__Work instructions__
Exact copy, no pictures: reproduce the lines from the one that holds "Viewport: 1435px width, 840px height." through the end of the entries.

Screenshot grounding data

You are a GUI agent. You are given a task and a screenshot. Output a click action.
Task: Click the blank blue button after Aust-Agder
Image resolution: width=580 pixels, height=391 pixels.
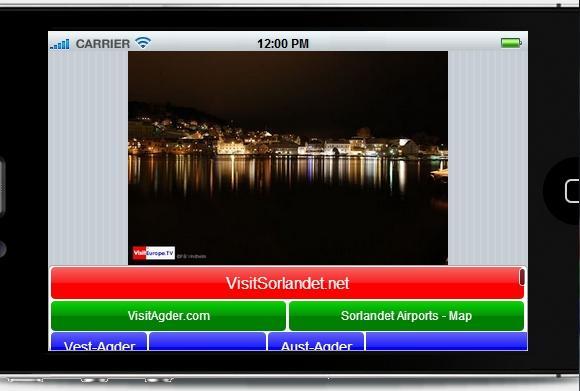click(x=446, y=341)
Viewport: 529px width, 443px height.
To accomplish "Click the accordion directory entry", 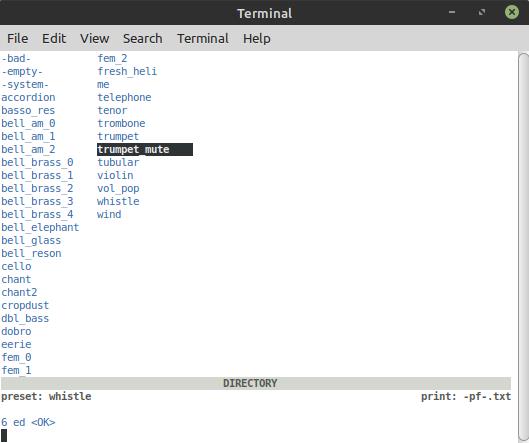I will tap(28, 98).
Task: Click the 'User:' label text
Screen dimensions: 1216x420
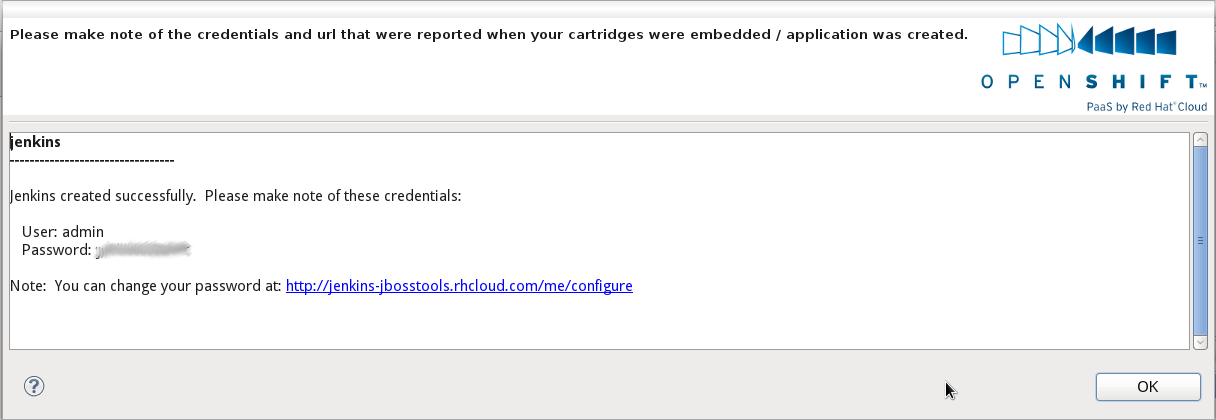Action: click(x=40, y=231)
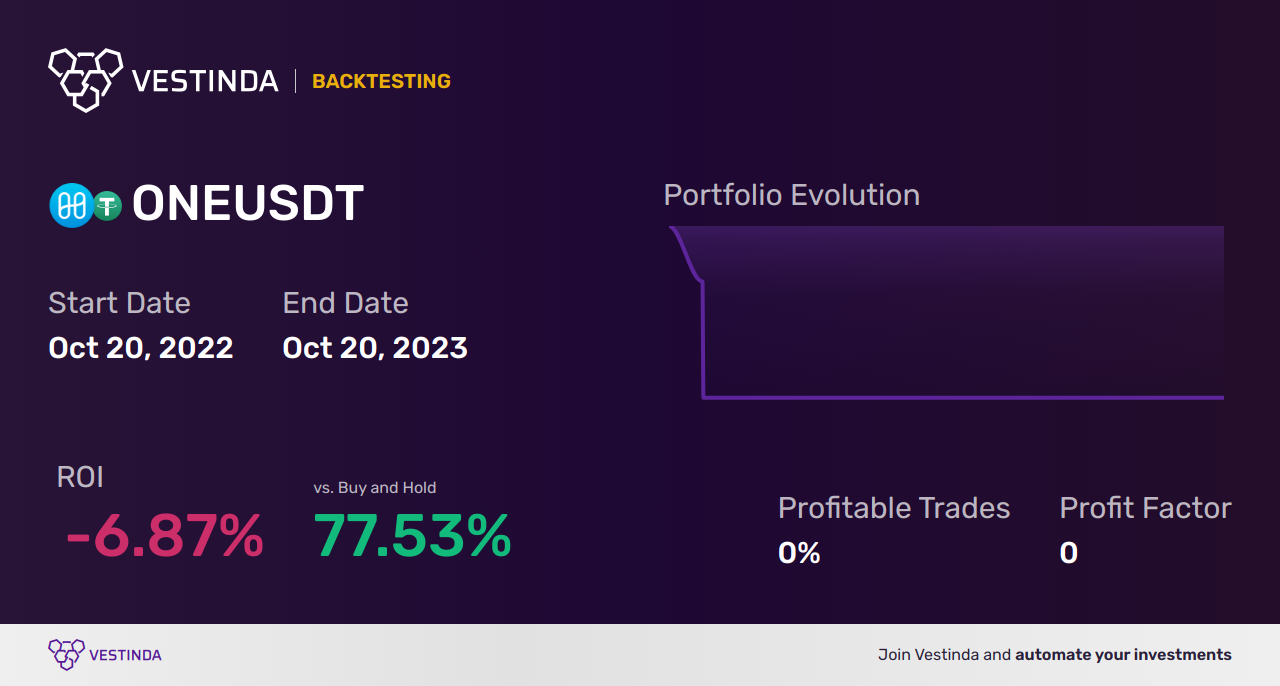The width and height of the screenshot is (1280, 686).
Task: Click the Start Date label
Action: click(x=119, y=303)
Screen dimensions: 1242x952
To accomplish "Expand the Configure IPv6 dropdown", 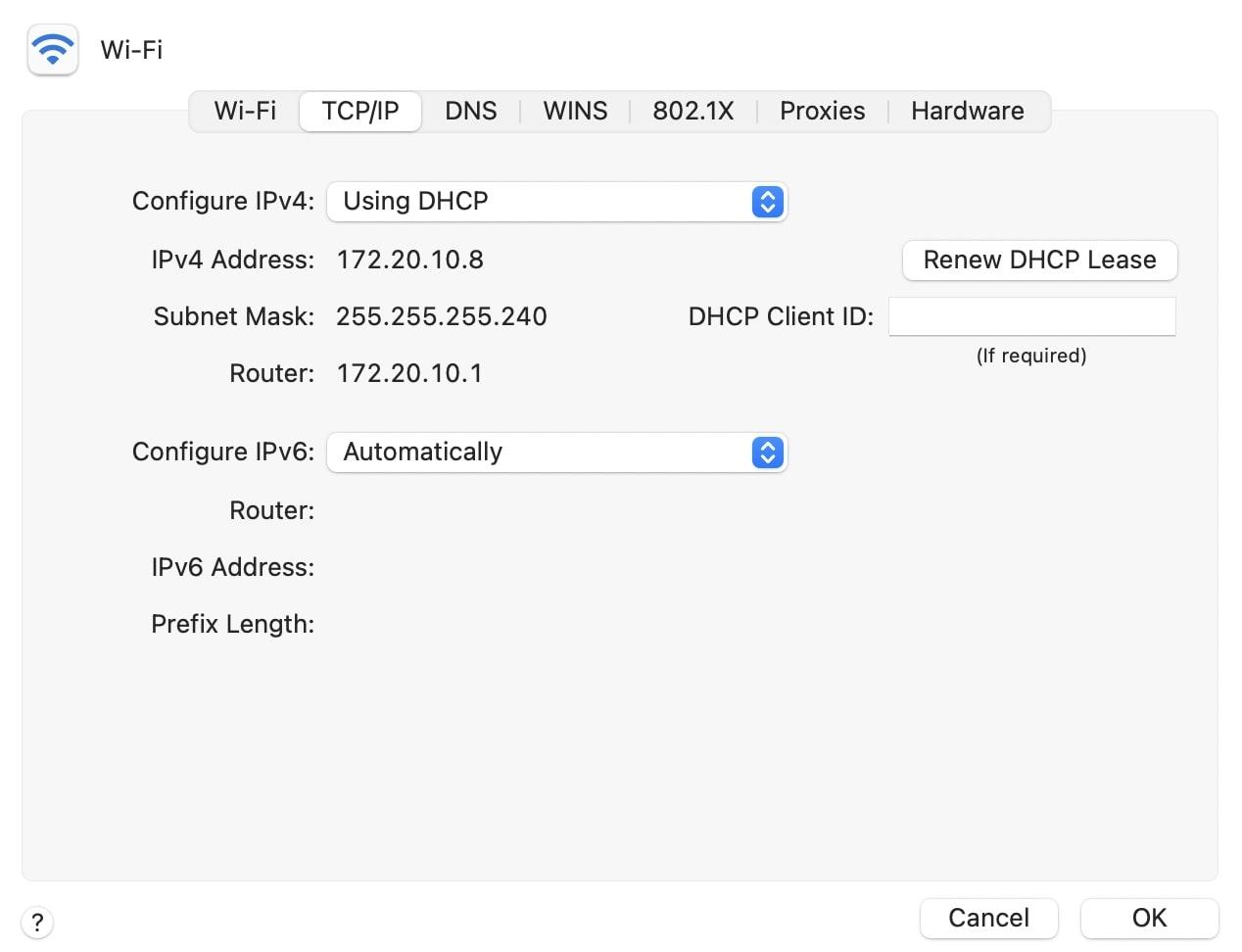I will click(556, 452).
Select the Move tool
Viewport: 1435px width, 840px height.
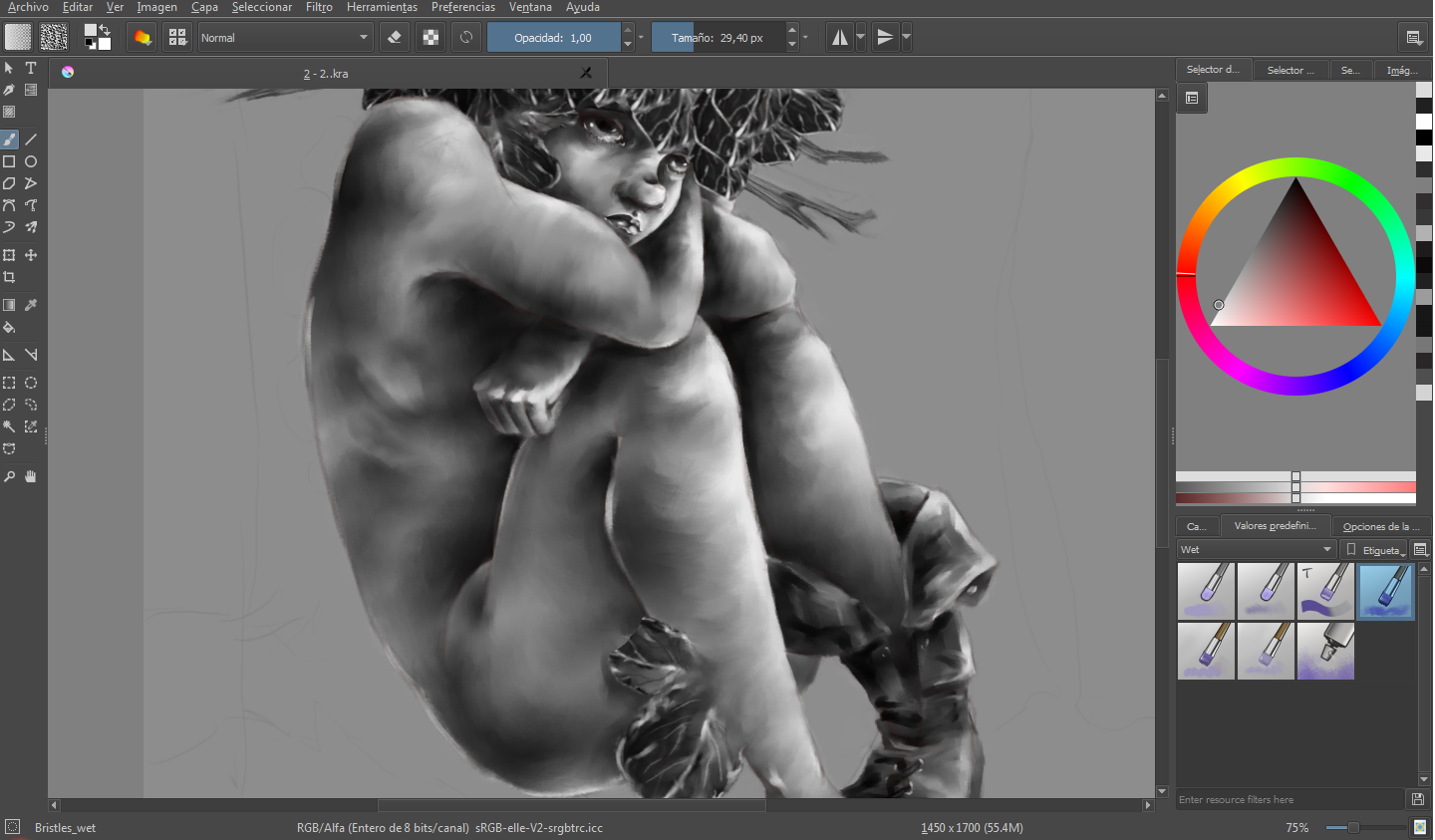(31, 255)
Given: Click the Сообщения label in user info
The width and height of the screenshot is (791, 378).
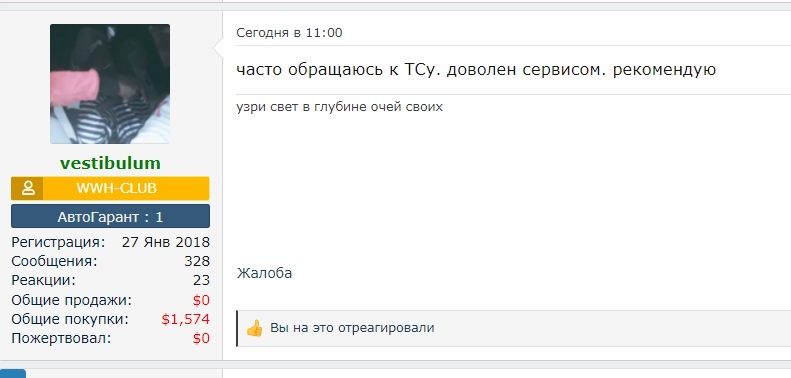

__Result of the exercise__
Viewport: 1435px width, 840px height.
(31, 255)
Given: Click the Сообщения label in user info
The width and height of the screenshot is (791, 378).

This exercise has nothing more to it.